Daha sonra, 2016 yılında Sincan’a taşındığımda, zaman zaman kızı Emel’in bürosunda buluştuk. Şiir üzerine, edebiyat üzerine söyleşiler yaptık bu buluşmalarda. 2019 yılında Sincan’dan taşınınca iletişimimiz koptu. 24 Nisan’da Nâzım Hikmet Kültür Merkezi’nde düzenlene “Abdullah Nefes Anması”nda tekrar yüz yüze görüştük ve bugünkü yazıma konu olan kitabı kendisinden aldım. İyi ki almışım, Budak’ın şiirini daha yakından tanıma olanağı buldum. Çünkü kitapta Budak’ın şiiri üzerine yazılmış 53 yazı var. Behçet Necatigil, Melih Cevdet Anday, Ataol Behramoğlu, Adnan Binyazar, Mahmut Temizyürek, Adnan Özer, Nihat Ziyalan ve onlarca şair ve yazar bu kitapta Budak’ın şiirini ele alıyor. Şiir sever herkesin kitaplığında bulunması gereken bir kitap “Irmağın Bakışları.”
“Bazı şiirleri mürekkeple yazar şair, bazılarını ise kendi kanıyla. Kanımı mürekkep sandığım sıralarda yazılmış olmalı,’Kırgın Arkana Bakma’,’Ablam Ablam’,’Sınırlı Sarkaç’,’Kadın ve Nehir’,’Bekle Beni’ ya da ‘Sincan’da Bir Sokağın Balkonundan Görünüşü’ adlarını taşıyan şiirlerim.
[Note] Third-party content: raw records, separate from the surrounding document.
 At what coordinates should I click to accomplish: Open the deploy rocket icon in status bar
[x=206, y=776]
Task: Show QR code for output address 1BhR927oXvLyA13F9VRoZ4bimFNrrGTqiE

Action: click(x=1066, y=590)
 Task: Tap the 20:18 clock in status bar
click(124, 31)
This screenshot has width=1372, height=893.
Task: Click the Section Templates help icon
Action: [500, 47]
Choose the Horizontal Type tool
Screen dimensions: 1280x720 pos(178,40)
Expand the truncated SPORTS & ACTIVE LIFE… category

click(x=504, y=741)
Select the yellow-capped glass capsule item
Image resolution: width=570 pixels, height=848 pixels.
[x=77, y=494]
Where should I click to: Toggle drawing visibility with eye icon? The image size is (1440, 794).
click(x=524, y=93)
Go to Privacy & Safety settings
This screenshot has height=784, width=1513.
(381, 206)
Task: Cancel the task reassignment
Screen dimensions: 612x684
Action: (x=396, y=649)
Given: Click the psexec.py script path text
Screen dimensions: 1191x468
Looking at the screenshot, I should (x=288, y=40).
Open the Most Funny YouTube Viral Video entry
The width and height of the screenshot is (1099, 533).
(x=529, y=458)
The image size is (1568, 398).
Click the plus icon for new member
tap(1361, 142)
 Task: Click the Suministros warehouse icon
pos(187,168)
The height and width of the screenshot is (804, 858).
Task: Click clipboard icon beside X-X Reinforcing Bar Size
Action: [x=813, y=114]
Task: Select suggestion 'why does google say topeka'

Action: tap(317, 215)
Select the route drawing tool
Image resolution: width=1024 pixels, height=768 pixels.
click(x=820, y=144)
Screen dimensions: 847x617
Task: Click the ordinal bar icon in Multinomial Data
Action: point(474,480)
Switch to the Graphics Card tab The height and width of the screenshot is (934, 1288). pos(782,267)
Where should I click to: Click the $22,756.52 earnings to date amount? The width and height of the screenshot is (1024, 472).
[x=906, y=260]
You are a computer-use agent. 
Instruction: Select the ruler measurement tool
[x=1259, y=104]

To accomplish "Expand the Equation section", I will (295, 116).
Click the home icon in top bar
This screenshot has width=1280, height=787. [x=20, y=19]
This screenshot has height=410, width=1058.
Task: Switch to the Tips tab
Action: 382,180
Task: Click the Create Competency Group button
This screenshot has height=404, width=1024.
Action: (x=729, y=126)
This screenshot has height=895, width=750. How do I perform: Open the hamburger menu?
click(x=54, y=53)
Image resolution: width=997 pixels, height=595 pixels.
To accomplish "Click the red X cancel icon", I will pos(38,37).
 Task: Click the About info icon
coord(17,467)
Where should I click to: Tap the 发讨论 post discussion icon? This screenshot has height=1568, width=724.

Evet bu şiirler kurgudan çok yaşantı yükünü taşıdıkları, şairin iç sızılarıyla birebir anlamda örtüştükleri için ki, gerek şair gerekse okur katında kendilerine ayrı bir yer açabildiler.” diyor Düşler Dergisi’nin 13.sayısında Budak. Bütün şiirlerinde kendi ve yaşanmışlıklar vardır çünkü.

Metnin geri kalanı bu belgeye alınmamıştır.